• [What you need to do]: Using the records provided below, locate and copy each line that contains the word "click".

• [Data section]:
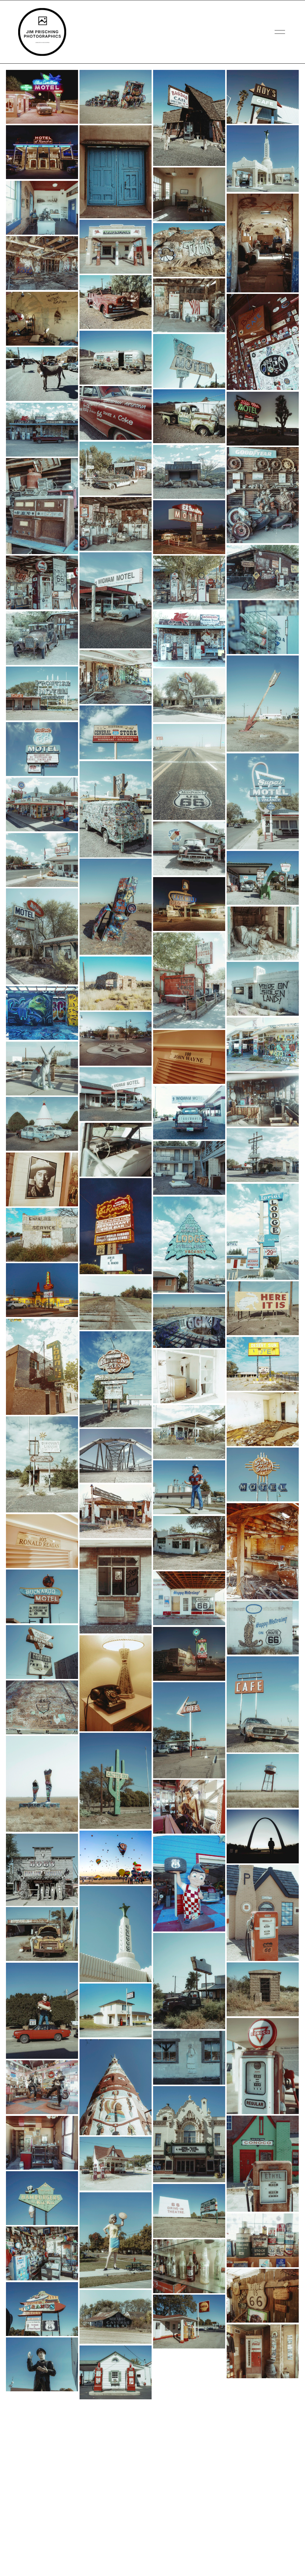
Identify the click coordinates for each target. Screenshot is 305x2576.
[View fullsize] (42, 97)
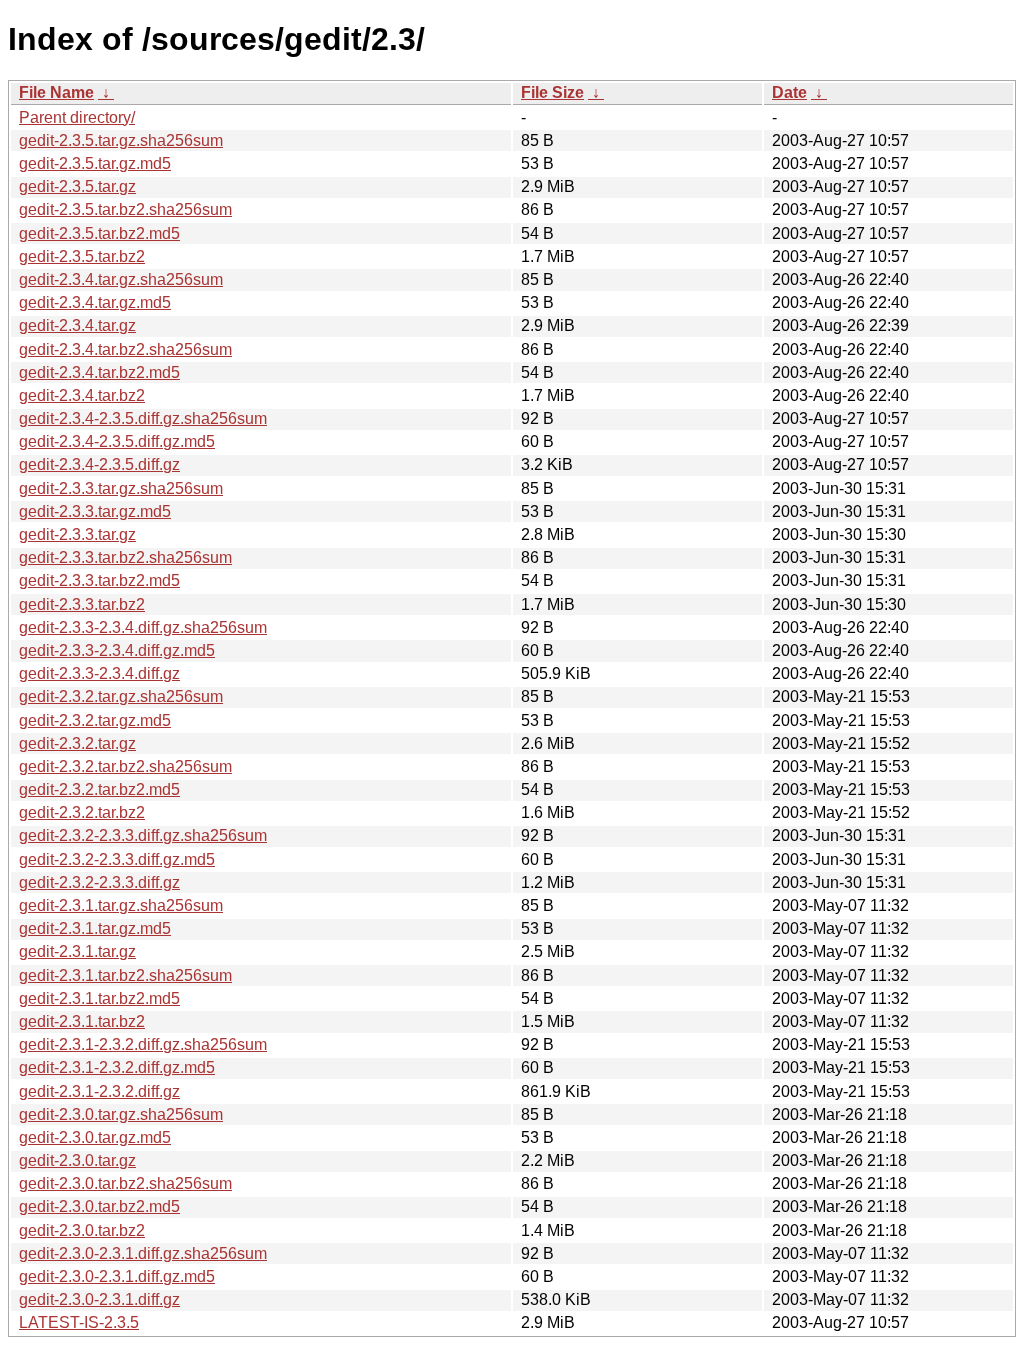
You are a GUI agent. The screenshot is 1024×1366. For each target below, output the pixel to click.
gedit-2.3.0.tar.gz (77, 1160)
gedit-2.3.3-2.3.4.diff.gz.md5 (117, 650)
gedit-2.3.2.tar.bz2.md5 (99, 789)
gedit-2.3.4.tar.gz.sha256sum (121, 279)
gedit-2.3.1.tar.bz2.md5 (99, 998)
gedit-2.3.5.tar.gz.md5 (95, 163)
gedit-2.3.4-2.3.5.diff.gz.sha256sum (143, 418)
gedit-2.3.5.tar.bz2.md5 (99, 233)
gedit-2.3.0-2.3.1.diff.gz (99, 1299)
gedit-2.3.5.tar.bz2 (82, 256)
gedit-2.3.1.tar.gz (77, 951)
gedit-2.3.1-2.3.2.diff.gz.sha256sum (143, 1044)
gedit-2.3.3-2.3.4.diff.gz (99, 673)
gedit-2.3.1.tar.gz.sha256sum (121, 905)
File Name (56, 92)
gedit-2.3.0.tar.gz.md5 (95, 1137)
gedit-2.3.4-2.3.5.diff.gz (99, 464)
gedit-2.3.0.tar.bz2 (82, 1230)
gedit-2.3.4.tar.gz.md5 (95, 302)
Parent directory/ (77, 117)
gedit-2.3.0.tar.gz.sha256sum (121, 1114)
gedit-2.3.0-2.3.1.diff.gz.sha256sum (143, 1253)
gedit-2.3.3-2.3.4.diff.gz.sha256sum (143, 627)
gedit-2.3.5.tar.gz (77, 186)
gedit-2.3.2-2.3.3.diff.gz (99, 882)
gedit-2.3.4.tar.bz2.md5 (99, 372)
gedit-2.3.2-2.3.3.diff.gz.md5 (117, 859)
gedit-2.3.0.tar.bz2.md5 (99, 1206)
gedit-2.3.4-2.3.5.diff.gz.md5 (117, 441)
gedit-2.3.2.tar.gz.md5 (95, 720)
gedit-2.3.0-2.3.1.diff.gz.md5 (117, 1276)
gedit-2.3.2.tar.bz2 (82, 812)
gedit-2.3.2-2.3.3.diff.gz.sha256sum (143, 835)
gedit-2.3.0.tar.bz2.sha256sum (125, 1183)
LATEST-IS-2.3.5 (79, 1322)
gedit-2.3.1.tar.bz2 (82, 1021)
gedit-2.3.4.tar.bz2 (82, 395)
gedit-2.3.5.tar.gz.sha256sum (121, 140)
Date (789, 92)
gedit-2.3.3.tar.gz (77, 534)
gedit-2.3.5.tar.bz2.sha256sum (125, 209)
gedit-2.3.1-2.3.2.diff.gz (99, 1091)
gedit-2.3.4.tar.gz (77, 325)
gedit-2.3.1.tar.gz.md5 (95, 928)
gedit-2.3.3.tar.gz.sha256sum (121, 488)
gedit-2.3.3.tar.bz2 (82, 604)
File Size (552, 92)
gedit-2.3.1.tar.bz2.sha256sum (125, 975)
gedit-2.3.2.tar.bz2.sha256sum (125, 766)
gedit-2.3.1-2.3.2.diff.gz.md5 (117, 1067)
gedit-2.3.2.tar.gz (77, 743)
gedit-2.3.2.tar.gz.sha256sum (121, 696)
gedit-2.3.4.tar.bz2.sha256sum (125, 349)
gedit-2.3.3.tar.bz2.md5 (99, 580)
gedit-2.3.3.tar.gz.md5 (95, 511)
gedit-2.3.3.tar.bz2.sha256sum (125, 557)
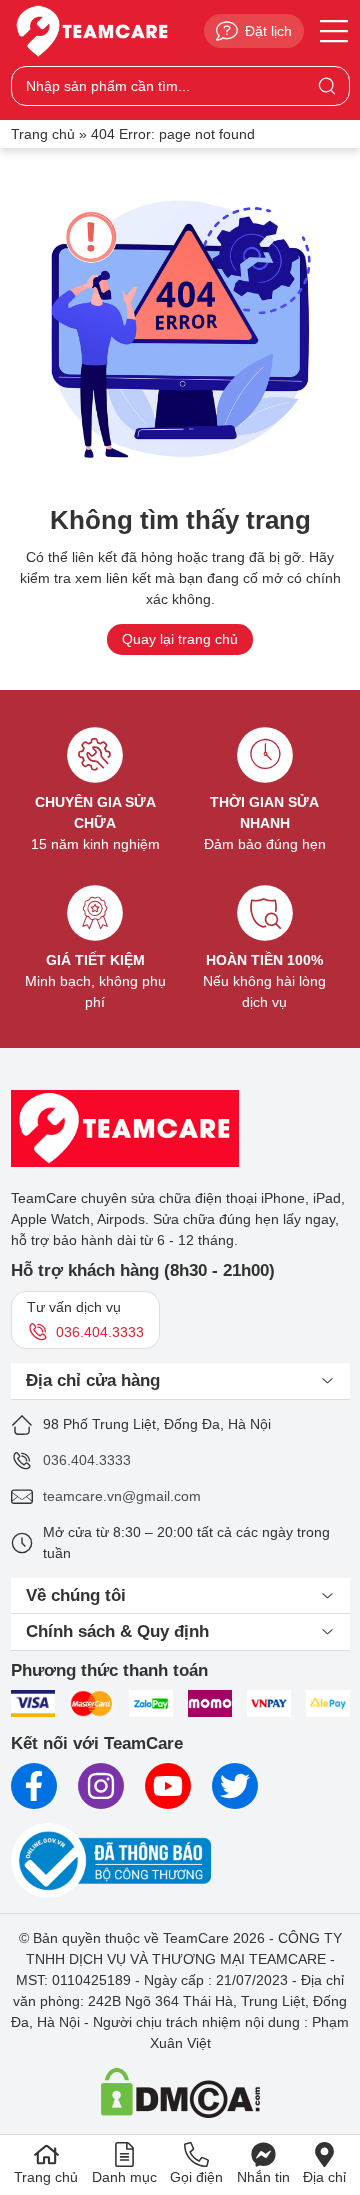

• [Task result]:
Identify the click coordinates for each target. Screenshot is 305x2576.
You are a GUI agent. The screenshot is 1024×1366. For each target below, output the pixel to click.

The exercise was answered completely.